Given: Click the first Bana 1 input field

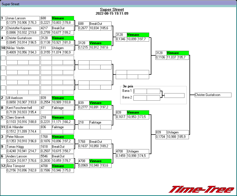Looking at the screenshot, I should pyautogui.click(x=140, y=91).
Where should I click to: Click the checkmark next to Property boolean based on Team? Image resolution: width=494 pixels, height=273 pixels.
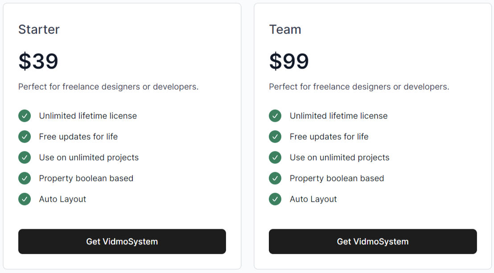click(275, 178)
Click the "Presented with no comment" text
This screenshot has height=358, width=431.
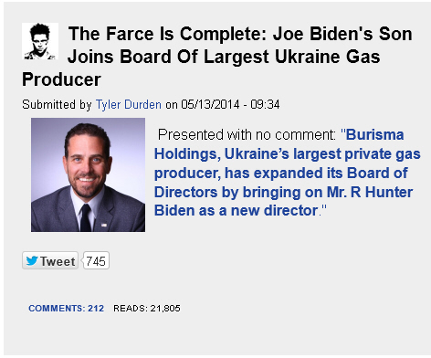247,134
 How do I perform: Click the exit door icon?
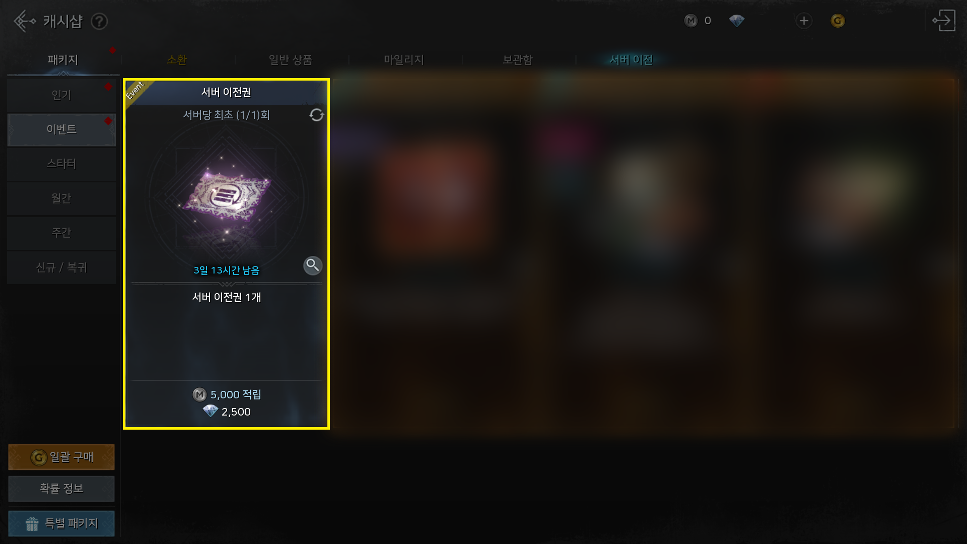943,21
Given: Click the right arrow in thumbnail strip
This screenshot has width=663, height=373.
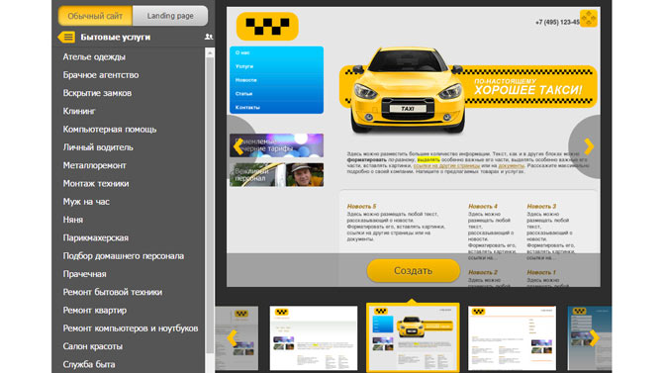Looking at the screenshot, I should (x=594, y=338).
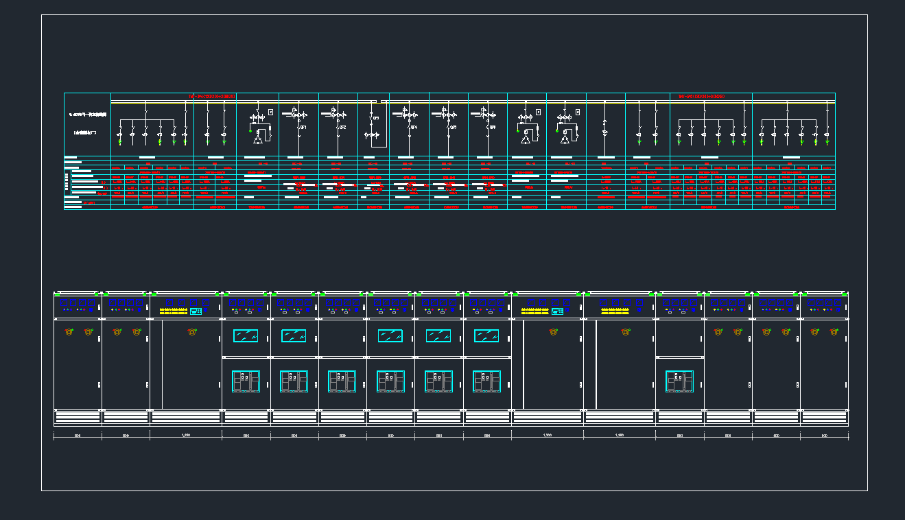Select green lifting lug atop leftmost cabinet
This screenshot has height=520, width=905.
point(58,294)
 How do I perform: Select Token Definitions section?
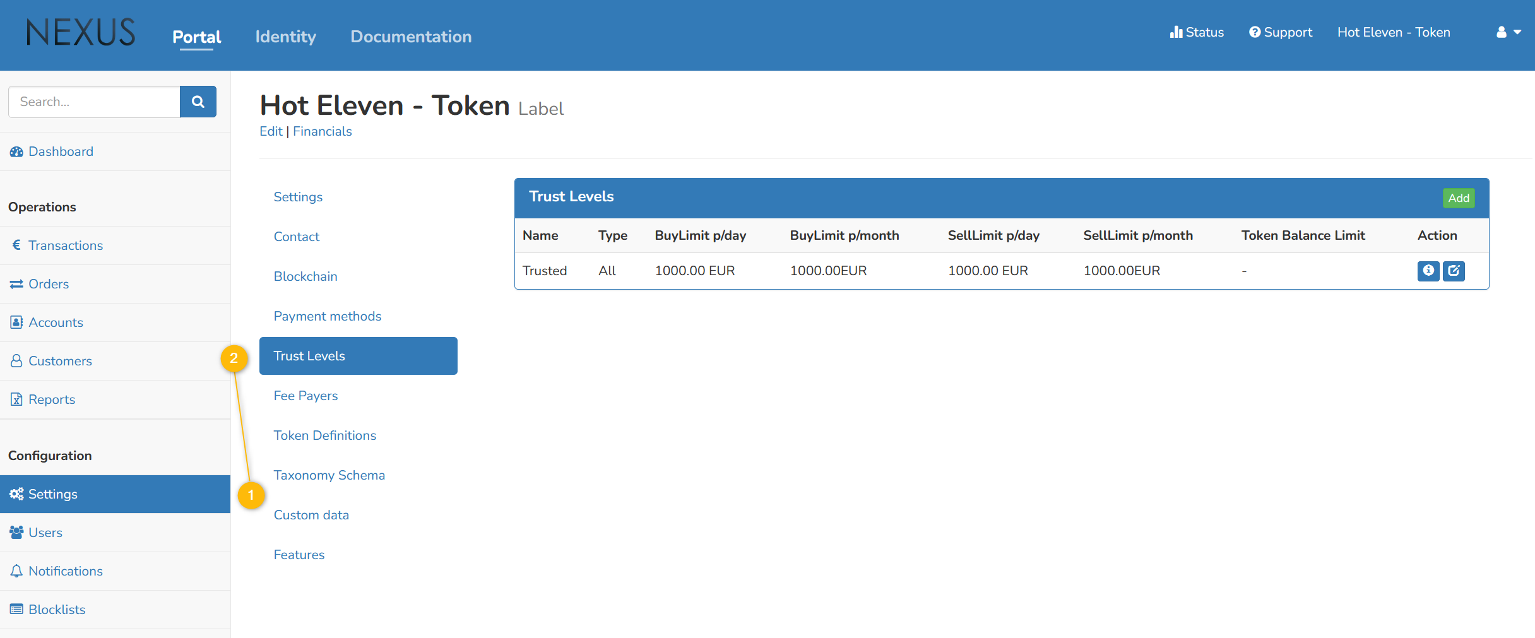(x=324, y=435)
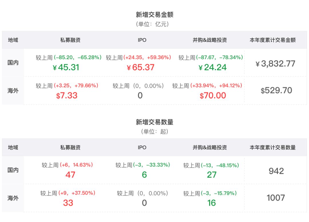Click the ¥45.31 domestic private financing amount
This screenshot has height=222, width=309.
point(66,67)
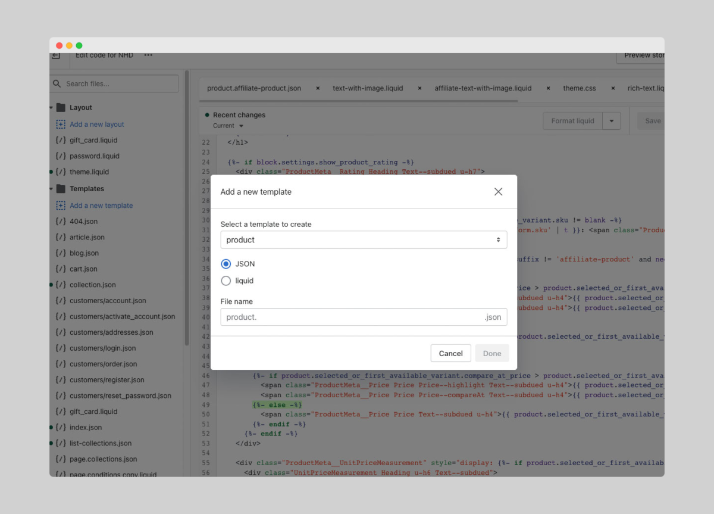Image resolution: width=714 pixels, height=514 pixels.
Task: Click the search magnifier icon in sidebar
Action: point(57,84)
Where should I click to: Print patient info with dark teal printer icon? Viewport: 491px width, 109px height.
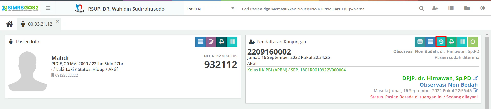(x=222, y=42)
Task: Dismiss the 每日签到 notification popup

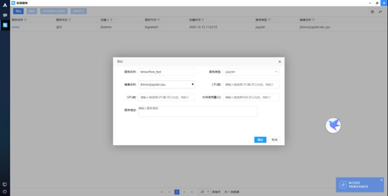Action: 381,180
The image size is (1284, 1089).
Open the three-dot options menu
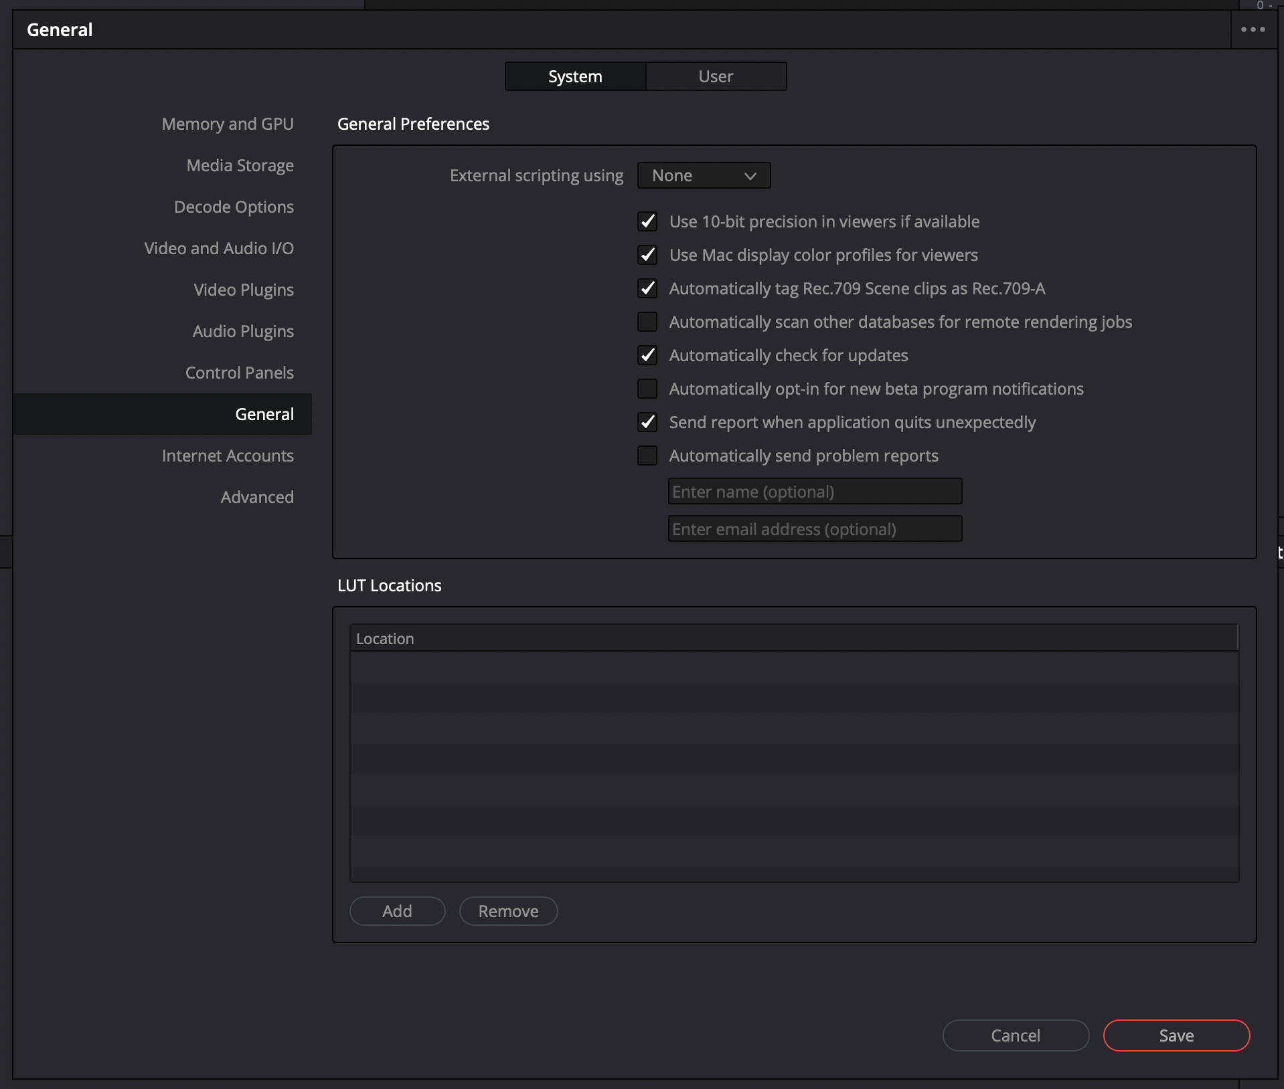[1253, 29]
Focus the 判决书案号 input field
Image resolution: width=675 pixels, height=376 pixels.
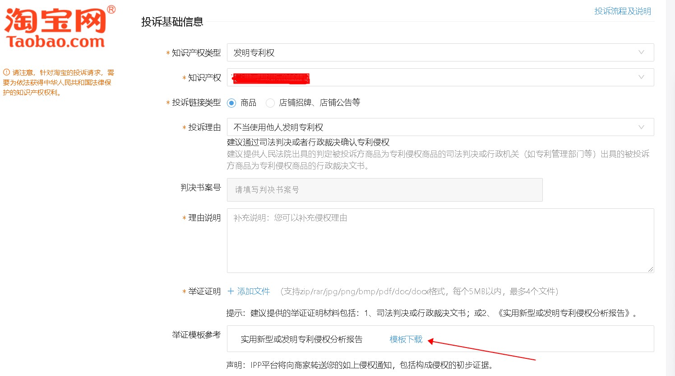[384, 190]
-------------------------
**WHAT NEEDS TO BE DONE:**
Set the listing down exactly, without its pictures.

**TASK OUTPUT:**
Given: Click the first Bana 1 input field

Looking at the screenshot, I should pyautogui.click(x=140, y=91).
Where should I click to: Click the checkmark next to Property boolean based on Team? Image resolution: width=494 pixels, height=273 pixels.
click(275, 178)
Click the "Presented with no comment" text
This screenshot has height=358, width=431.
247,134
 How do I perform: Click the exit door icon?
943,21
Given: Click the right arrow in thumbnail strip
This screenshot has width=663, height=373.
Looking at the screenshot, I should (x=594, y=338).
Select green lifting lug atop leftmost cabinet
This screenshot has height=520, width=905.
point(58,294)
 How do I perform: Select Token Definitions section?
(x=324, y=435)
Click the ¥45.31 domestic private financing amount
This screenshot has height=222, width=309.
point(66,67)
Image resolution: width=714 pixels, height=514 pixels.
Task: Click the search magnifier icon in sidebar
Action: point(57,84)
Where should I click to: Print patient info with dark teal printer icon? Viewport: 491px width, 109px height.
(x=222, y=42)
Task: Dismiss the 每日签到 notification popup

Action: 381,180
The image size is (1284, 1089).
Open the three-dot options menu
[1253, 29]
Focus the 判决书案号 input field
Image resolution: width=675 pixels, height=376 pixels.
[384, 190]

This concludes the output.